Big Law firms are experiencing significant challenges in this new marketplace. The growth of in-house corporate legal departments has resulted in a decrease in corporate client reliance upon private law firms. The economic crises of the past ten to fifteen years that resulted from various corporate financial scandals and failures, the bursting of the housing bubble and related problems in the banking and mortgage loan industries, the dot-com boom and its subsequent crash, and the losses in unregulated derivatives markets have all contributed to a likely reduction in the need for high-dollar legal work. In the last five years, many of the top 100 law firms have suffered significant declines in their gross revenues and have taken measures to reduce their reliance upon a leveraged model of the associate-partner pyramid.
During the last five years, several innovative legal services models have begun to offer corporate clients an alternative to Big Law lawyering. The stated impetus underlying this development is the need to innovate the century-old guild of lawyering that has failed to adapt adequately to the changes in the modern competitive marketplace. Clients are simply looking for alternatives to the large multinational law firms that only provide legal services through the traditional partner-associate service model. A secondary reason for this development is the need to address the reported widespread dissatisfaction of lawyers who work in Big Law firms. The new law firm models seek to offer highly skilled lawyers an alternative to the 2,000-hour-per-year billing model of traditional large corporate law firms. Moreover, these entities seek to confront other important work-life balance issues that the traditional large law firms have largely failed to adequately address.

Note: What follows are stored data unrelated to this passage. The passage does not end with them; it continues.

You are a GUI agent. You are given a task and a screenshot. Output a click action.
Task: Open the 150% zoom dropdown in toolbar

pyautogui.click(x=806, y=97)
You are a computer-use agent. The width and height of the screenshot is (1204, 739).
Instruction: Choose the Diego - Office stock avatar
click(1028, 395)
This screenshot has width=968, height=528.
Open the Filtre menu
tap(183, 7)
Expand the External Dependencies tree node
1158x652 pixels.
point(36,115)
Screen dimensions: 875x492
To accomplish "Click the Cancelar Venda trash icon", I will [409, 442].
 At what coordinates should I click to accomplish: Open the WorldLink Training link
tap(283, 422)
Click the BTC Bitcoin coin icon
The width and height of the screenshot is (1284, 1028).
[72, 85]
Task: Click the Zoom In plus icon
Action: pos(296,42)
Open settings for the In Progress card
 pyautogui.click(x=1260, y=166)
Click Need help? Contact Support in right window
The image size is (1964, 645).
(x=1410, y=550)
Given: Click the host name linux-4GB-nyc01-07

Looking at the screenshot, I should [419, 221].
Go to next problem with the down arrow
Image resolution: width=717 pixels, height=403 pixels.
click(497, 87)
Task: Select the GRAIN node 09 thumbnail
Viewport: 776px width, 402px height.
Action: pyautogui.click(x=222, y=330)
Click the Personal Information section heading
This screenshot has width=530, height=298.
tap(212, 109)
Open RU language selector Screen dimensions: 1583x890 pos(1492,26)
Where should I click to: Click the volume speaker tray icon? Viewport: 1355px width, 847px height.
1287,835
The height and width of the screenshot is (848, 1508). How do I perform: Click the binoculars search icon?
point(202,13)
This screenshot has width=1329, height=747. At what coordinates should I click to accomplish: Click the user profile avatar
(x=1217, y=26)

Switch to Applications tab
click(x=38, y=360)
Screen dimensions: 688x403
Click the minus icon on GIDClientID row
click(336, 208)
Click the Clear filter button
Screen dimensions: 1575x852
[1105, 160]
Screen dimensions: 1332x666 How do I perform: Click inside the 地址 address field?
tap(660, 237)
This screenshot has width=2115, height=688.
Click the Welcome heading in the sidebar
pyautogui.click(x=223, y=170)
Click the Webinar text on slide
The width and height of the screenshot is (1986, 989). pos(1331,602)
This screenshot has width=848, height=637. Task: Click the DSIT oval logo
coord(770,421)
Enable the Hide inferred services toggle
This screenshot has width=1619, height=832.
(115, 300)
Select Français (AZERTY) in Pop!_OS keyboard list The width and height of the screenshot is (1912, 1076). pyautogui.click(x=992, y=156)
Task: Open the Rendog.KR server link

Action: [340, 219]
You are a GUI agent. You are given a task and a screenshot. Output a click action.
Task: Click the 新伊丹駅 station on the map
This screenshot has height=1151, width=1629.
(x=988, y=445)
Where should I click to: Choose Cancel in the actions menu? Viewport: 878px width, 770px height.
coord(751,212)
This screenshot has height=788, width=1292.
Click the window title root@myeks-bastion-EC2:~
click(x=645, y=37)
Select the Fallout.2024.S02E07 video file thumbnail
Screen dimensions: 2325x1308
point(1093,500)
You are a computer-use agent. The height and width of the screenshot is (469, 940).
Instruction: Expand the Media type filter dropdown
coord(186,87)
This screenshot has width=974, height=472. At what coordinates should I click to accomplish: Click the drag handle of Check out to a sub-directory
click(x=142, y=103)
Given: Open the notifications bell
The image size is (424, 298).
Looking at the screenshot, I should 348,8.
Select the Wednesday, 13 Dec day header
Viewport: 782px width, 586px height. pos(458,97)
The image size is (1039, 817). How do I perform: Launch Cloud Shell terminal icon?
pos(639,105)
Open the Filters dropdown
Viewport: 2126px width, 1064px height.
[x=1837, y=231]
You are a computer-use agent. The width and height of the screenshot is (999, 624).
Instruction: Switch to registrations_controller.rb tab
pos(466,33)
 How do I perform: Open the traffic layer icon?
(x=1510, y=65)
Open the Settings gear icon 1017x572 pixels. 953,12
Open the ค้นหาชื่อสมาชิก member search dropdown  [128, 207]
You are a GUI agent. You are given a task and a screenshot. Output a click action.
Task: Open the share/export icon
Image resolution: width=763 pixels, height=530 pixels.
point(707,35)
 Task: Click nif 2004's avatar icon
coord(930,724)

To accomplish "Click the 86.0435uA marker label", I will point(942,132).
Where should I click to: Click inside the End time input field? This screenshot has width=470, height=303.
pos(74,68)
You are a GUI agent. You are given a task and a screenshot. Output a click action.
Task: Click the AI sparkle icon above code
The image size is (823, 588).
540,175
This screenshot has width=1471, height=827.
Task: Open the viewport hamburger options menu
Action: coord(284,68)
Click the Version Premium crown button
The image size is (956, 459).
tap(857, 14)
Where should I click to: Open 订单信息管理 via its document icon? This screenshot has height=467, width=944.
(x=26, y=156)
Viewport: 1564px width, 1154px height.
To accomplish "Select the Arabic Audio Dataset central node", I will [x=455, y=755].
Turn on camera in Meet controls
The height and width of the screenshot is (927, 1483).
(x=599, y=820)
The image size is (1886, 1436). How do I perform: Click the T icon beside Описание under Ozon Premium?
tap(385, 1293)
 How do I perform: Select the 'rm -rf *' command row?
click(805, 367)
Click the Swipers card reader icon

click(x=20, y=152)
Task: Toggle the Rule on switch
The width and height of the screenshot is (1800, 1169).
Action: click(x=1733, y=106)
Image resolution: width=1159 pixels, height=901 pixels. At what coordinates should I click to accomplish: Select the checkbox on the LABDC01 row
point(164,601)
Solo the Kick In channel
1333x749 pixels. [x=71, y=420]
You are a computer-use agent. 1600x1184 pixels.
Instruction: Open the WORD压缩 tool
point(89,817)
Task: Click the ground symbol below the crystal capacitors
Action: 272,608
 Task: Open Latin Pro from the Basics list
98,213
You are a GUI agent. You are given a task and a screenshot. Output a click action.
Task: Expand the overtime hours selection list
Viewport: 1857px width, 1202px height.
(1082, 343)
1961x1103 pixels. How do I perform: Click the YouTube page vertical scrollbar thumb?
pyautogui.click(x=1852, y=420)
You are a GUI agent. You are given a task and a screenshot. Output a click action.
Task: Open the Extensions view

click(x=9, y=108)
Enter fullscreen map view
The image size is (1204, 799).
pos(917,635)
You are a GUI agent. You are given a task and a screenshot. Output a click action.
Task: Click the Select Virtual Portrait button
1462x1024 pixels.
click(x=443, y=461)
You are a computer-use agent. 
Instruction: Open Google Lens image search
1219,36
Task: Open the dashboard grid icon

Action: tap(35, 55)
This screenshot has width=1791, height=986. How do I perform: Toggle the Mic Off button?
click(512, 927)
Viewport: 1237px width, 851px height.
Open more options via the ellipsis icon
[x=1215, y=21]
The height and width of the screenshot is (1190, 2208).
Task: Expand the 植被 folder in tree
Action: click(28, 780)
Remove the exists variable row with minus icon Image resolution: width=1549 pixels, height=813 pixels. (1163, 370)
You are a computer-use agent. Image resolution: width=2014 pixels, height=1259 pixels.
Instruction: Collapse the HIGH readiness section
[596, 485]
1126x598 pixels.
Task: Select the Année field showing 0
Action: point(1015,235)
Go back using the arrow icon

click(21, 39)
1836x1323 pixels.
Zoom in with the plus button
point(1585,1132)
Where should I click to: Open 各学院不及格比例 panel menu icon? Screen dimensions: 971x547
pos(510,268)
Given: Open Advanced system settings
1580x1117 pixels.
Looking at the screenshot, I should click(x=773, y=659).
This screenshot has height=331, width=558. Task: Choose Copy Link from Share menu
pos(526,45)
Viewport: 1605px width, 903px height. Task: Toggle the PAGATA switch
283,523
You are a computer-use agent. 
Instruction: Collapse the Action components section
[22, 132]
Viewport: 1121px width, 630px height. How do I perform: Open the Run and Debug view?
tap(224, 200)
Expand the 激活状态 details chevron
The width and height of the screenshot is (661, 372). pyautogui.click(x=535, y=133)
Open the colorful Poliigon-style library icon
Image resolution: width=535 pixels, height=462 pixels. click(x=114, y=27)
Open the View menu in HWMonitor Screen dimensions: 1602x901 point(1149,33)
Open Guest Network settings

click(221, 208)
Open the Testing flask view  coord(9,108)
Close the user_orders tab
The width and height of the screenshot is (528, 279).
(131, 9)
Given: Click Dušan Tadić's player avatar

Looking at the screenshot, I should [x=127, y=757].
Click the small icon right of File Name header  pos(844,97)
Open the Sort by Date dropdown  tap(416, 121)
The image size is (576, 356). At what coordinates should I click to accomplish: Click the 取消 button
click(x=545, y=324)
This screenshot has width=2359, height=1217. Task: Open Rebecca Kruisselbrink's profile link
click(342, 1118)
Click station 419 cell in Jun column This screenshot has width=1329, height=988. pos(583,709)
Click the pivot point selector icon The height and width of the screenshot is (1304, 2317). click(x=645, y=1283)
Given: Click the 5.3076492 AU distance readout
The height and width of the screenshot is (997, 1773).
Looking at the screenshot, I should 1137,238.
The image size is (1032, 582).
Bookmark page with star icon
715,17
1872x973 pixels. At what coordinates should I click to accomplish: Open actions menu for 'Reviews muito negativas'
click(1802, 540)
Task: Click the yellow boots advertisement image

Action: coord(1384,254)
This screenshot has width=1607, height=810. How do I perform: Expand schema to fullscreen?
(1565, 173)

This Article examines several different Big Law alternatives that have experienced significant growth during the past five years. Part I briefly addresses the problems that corporate clients have with the current practices of the large law firms. Part II introduces six different types of legal service providers that are targeting the clients of traditional large law firms. It examines their business models in detail and identifies the main ways in which these firms deliver legal services. This Part compares and contrasts how these models differ from traditional Big Law practice. Part III addresses the key ethical issues presented by the new alternatives to Big Law practice. Finally, this Article concludes with an assessment of how these alternative firms are likely to affect the practice of traditional large law firms.
Much scholarship has been written about the transformation of the legal profession, and this Article builds upon the work of others. Some commentators focus upon the downturn in the world’s economy as the primary cause of the changes in the world’s legal professions. Others argue that the traditional law firm models simply cannot withstand the economic and technological changes that have taken place in society. This Article addresses the specific question of whether and to what extent the new and innovative ways of delivering legal services to corporate clients are affecting the traditional lawyering model. Although the changes are likely to take many years, several of these innovative firms have a significant likelihood of changing the way in which large corporate clients receive legal services.